The Immigration Act 2016 has received Royal Assent and amongst the provisions which will come into force on 12 July 2016 are the following:

  • The creation of the new post of Director of Labour Market Enforcement. The Director will be tasked with over-seeing and co-ordinating enforcement of worker exploitation legislation by the three main public bodies responsible: the Gangmasters Licensing Authority (to be renamed as the Gangmasters and Labour Abuse Authority from 12 July 2016), the Employment Agency Standards Inspectorate and HMRC. He or she will also be required to devise an annual strategy to ensure a targeted approach and to report upon progress.
  • The creation of the new offence of illegal working. Workers who either lack leave to enter or remain in the UK or are in breach of restricted working conditions will face a potential custodial sentence of up to 6 months, on conviction and/or fine. Their earnings may also be seized under the Proceeds of Crime Act 2002.
  • The extension of the existing criminal offence of knowingly employing an illegal migrant to the situation where an employer has a “reasonable cause to believe” that a person is an illegal worker. This reduction in the test for culpability, from actual knowledge of illegality, is likely to result in increased criminal prosecutions since the burden of proof will be lower. Employers who are not diligent in carrying out checks on an individual’s right to work will not only be more likely to face prosecution but will also find themselves exposed to an increased penalty going forwards. The applicable sentence for knowingly employing an illegal worker is increasing from two to, potentially, five years under the Act. Moreover, organisations which repeatedly flout the Act face potential closure of the business for up to 48 hours.

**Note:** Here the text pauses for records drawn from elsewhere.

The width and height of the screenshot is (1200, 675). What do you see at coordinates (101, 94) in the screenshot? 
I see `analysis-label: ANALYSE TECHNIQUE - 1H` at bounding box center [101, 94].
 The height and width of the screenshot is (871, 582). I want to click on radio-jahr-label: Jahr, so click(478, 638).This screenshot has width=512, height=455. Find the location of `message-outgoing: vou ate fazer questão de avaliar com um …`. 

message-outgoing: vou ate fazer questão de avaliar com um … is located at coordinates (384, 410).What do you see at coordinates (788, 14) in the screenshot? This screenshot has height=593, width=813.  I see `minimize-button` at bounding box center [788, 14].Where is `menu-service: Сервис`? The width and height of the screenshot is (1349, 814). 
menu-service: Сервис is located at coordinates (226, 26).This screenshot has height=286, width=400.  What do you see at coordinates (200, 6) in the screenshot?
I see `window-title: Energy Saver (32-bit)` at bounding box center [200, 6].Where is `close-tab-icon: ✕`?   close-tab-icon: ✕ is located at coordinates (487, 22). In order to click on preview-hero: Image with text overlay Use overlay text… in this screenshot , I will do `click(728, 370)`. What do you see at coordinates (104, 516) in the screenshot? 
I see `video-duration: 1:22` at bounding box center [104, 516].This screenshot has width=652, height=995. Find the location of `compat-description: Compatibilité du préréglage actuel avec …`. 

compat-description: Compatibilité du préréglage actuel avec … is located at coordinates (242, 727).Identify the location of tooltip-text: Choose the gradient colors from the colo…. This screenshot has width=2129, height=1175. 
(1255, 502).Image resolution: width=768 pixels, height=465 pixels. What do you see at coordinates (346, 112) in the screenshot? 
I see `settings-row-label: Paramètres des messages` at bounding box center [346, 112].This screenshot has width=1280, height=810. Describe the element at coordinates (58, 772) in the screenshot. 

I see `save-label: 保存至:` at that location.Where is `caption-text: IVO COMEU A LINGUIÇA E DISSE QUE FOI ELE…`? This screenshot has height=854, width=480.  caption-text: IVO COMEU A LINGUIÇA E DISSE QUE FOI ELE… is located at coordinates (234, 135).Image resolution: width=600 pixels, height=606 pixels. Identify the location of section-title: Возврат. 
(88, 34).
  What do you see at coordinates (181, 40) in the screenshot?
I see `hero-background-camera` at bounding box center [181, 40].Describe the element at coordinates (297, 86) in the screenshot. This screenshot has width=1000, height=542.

The following provisions do not yet have a commencement date:

  • Giving the Secretary of State of power to introduce an immigration skills charge on certain employers who sponsor skilled workers from outside of the European Economic Area. This is expected to be introduced in April 2017. Please see our e-brief of 1 April 2016 for more details on the immigration skills charge.
  • Requiring certain public authorities to ensure that public workers in customer-facing roles speak English (or, in Welsh authorities, English and/or Welsh) to a sufficient degree of fluency to “do their jobs effectively”. Further details of how “fluency” is to be assessed and which public authorities will be covered will be set out in a Code of Practice (and which is awaited). We will provide details of this when the Code is published.